Wakefield’s economic and fan base are undented, however. He is now executive director of an autism clinic in Austin, Texas, where he earns a reported £175,000 a year. “My wife loves it here,” he said last year. “My family love it here.”
Even before Kumar spoke, a ferocious campaign took off online denouncing the GMC as corrupt. “False testimony denies Lancet doctors a fair hearing,” trumpeted a lawyer advising Wakefield on an autism website.
On American television in August he was asked what effect being struck off would have on him.

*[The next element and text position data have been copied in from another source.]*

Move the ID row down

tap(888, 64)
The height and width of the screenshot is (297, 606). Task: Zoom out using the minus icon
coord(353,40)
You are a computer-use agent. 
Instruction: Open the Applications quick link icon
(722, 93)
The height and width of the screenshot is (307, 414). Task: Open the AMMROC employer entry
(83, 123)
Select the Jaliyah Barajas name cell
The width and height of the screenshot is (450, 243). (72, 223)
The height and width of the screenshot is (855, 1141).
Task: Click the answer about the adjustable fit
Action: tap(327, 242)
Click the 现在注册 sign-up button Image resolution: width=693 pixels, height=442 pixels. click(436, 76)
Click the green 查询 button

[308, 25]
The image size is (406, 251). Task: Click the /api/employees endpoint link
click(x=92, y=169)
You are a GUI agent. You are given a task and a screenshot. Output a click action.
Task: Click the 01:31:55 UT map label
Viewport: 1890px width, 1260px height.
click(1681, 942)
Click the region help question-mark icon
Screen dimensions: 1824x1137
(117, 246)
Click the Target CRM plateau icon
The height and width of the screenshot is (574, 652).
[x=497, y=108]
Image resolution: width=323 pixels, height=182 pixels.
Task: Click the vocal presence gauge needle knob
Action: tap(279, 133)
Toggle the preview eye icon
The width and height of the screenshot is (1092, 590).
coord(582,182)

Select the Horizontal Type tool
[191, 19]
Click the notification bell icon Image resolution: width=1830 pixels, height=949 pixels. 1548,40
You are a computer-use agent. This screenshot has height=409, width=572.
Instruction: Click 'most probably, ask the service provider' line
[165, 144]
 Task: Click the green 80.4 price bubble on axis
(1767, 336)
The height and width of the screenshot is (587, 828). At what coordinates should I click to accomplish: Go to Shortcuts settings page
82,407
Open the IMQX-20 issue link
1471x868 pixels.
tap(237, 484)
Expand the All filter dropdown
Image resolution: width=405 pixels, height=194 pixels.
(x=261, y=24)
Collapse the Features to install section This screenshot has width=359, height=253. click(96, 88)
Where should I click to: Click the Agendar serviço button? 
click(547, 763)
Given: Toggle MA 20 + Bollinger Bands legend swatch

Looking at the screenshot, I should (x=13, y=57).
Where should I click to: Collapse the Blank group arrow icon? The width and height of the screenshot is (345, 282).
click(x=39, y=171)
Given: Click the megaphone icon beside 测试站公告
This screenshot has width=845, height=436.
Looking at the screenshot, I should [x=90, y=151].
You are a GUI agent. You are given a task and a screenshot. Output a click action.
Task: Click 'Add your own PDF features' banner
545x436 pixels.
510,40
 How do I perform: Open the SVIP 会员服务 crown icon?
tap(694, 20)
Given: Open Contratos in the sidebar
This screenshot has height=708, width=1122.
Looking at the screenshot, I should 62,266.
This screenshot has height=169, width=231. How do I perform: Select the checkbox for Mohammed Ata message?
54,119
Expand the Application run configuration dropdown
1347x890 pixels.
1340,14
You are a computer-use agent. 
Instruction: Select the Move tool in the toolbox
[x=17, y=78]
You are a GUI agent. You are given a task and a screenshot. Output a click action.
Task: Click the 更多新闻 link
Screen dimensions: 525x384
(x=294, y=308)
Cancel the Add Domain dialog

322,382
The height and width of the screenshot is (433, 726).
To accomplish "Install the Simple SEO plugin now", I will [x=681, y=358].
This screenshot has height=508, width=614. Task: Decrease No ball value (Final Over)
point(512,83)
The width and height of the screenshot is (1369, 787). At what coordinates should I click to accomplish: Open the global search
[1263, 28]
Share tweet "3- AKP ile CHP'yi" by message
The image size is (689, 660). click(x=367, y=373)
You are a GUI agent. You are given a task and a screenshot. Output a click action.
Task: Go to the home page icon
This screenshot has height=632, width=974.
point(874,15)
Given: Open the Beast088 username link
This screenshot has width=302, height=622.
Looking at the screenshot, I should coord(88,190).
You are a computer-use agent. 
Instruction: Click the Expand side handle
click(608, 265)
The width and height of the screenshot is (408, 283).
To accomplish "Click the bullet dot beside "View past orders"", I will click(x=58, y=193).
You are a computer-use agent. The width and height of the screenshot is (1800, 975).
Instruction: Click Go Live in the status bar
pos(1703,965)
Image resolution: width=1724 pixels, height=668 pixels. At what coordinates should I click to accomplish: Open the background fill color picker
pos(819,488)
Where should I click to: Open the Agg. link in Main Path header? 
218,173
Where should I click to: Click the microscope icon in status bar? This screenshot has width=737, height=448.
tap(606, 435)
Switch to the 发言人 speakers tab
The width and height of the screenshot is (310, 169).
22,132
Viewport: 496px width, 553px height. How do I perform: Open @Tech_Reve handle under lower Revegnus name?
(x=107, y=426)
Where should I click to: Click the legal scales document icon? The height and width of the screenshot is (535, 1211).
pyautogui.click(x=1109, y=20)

Wakefield replied: “Well, I think my credibility among the people who I believe count — that is the children who are affected, the parents of the children who are affected — will probably remain completely unchanged.”
He may be right. “We are a very welcoming, somewhat renegade, community,” said a paediatrician who works in Austin but is no fan of Wakefield. “Even the lynching he’s had in our local paper is probably not enough to turn parents away. But hopefully it will turn away the financial backers. Only time will tell.”
The town’s motto, she said, is “Keep Austin Weird”. Its citizens should have come to the GMC last week.